Get your keyframes right. I wouldn't dream of starting or stopping a video clip without knowing where I was going to begin recording and where I wanted to terminate the recording. I normally work with short clips in mind, varying camera angles to create the illusion of a second camera when the clip gets produced. When doing documentary work, I think it's important to have off-white cards containing product information, URLs, or complementary information. A lot of this keyframe analysis also assumes there's some sort of script, mental or written, that can be followed.
Get your power right. I have to have four bars of power on my Nokia E90 before I start recording because if the phone is recording and transmitting, it's using a lot of energy. And in my case, three bars quickly becomes "low battery" since the final third of battery power seems to go faster than the top third of a fully-charged battery. When the video is finished and the clip upstreamed, the back of the phone should not be hot. If it's warm to the touch, it means either a persistent network connection is happening or a video process did not release itself.
Get your connection right. It's not worth trying to make a Qik clip with a weak or nonexistent data connection. I've tried that several times, assuming the phone would catch up, but all that happens is the upstreaming breaks. Then Qik tries to stitch broken streams together. Then Qik loses the title of the clip and if you have a live or loyal audience, they get frustrated waiting for clips that may be deleted or rearranged on the server. My most tedious moments have occurred when I failed to ensure the Qik server was talking to my phone with a viable data connection.
Get your archive copy. I download from Qik through its mobile side, via RSS or through an Sothink Web Video Downloader. I have converted some of the Qik clips into 3GP files for Facebook and Flickr. I've pulled some clips down for local storage, catalogued by event and genre. I've also stripped the audio from several Qik clips and used the audio for podcasts, like Dan York does with his camera.

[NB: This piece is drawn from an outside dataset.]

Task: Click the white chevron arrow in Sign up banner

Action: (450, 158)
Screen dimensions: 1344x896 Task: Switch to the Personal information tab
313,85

Get your syndication right. I'm not good at cross-publishing nor do I get a lot of bounce from my Qik clips. On some days, I've recorded 500 views of a single clip but that's because someone like Pat Phelan or Jackie Danicki pointed out my work to their followers. On my own, a small posse (fewer than 40 people) watch my Qik clips on the same day as I record the videos. However, Qik keeps my work in its archive and that means that over time my clips can attract more than 1000 views. As many readers would predict, my Qik Sunday News clips attract the most loyal audience, pushing many of those clips above 200 views within a month of them being recorded.